Note that the output of ``seats(elections, "Dem")`` is of type ``Score``, which
functions like a Python ``namedtuple``: for any object ``x`` of type ``Score``,
``x.name`` returns the name of the score, and ``x.apply`` returns a function that
takes a ``Partition`` as input and returns the score.
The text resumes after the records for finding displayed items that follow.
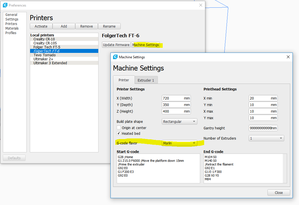Screen dimensions: 299x205
Task: Switch to the Extruder 1 tab
Action: point(146,80)
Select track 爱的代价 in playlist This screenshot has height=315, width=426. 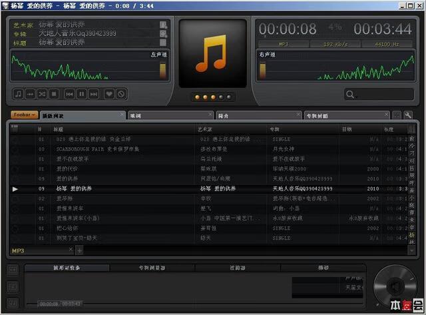pyautogui.click(x=68, y=169)
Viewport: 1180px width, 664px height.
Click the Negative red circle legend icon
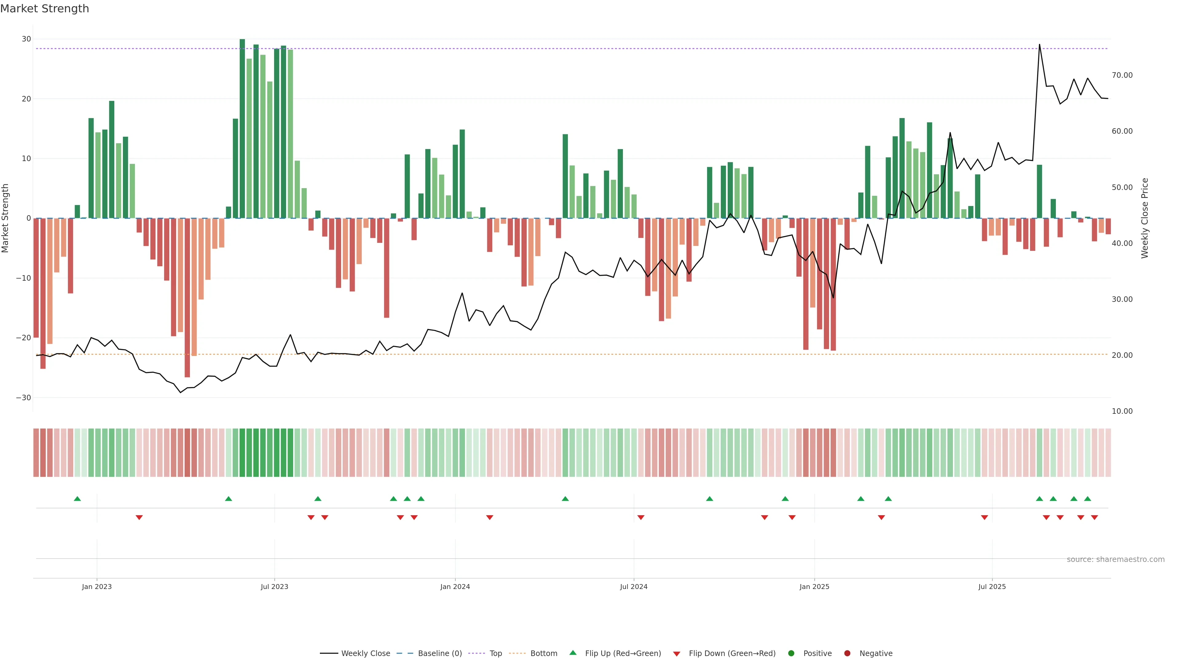[x=847, y=653]
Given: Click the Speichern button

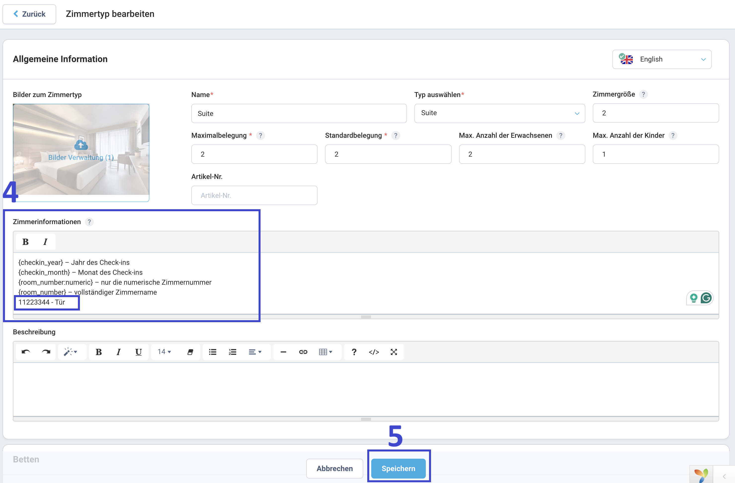Looking at the screenshot, I should [x=398, y=468].
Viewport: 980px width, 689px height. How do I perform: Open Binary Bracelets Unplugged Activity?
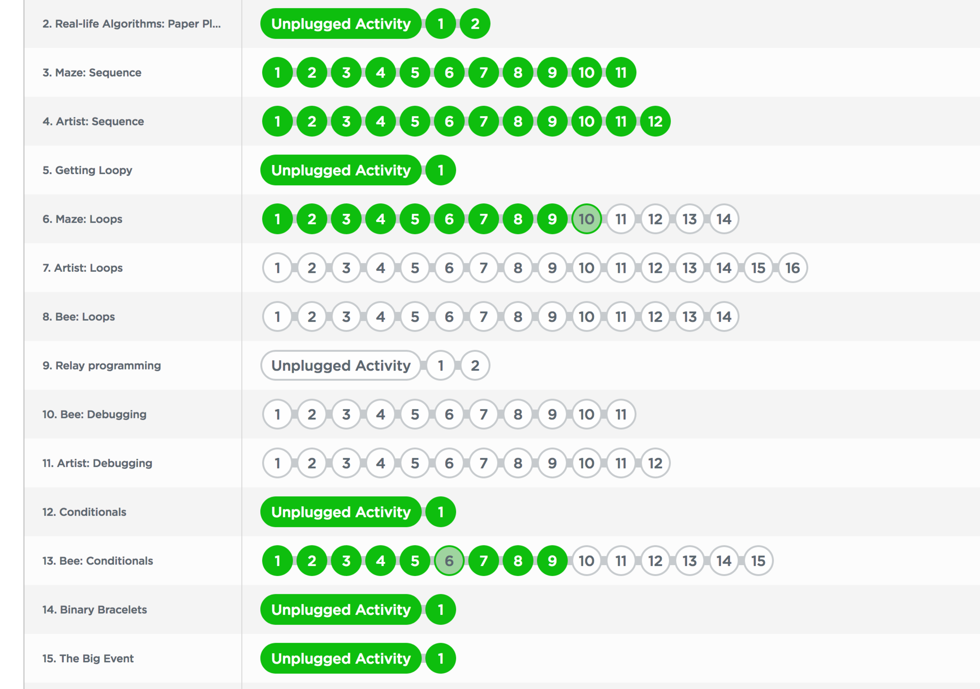(x=341, y=610)
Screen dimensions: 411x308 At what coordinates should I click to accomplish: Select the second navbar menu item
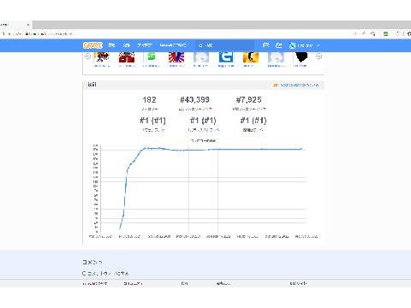[127, 45]
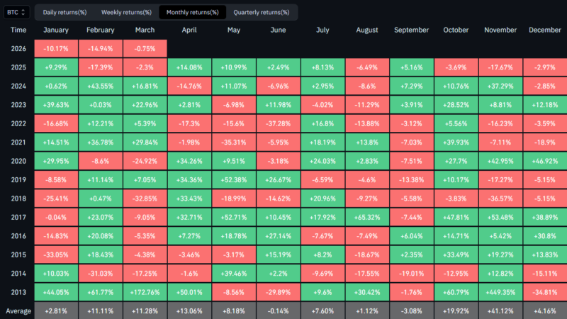Click the +65.32% August 2017 cell
This screenshot has width=567, height=319.
click(x=366, y=217)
See below:

.. code-block:: python

    seats(elections, "Dem").name

returns

.. code-block:: console

    'Dem_seats'

and 

.. code-block:: python

    seats(elections, "Dem").apply(partition)

returns

.. code-block:: console

    {'PRES12': 6,
    'SEN12': 6,
    'GOV14': 4,
    'AG14': 6,
    'COMP14': 6,
    'PRES16': 6,
    'SEN16': 6,
    'GOV18': 4,
    'SEN18': 6,
    'AG18': 6,
    'COMP18': 8}

Note that we can easily find the number of Republican seats like so:

.. code-block:: python

    seats(elections, "Rep").apply(partition)

This gives us

.. code-block:: console

    {'PRES12': 2,
    'SEN12': 2,
    'GOV14': 4,
    'AG14': 2,
    'COMP14': 2,
    'PRES16': 2,
    'SEN16': 2,
    'GOV18': 4,
    'SEN18': 2,
    'AG18': 2,
    'COMP18': 0}

Moreover, we can pass ``mean=True`` to return the average of the score over all
elections, rather than a dictionary:

.. code-block:: python

    seats(elections, "Rep", mean=True).apply(partition)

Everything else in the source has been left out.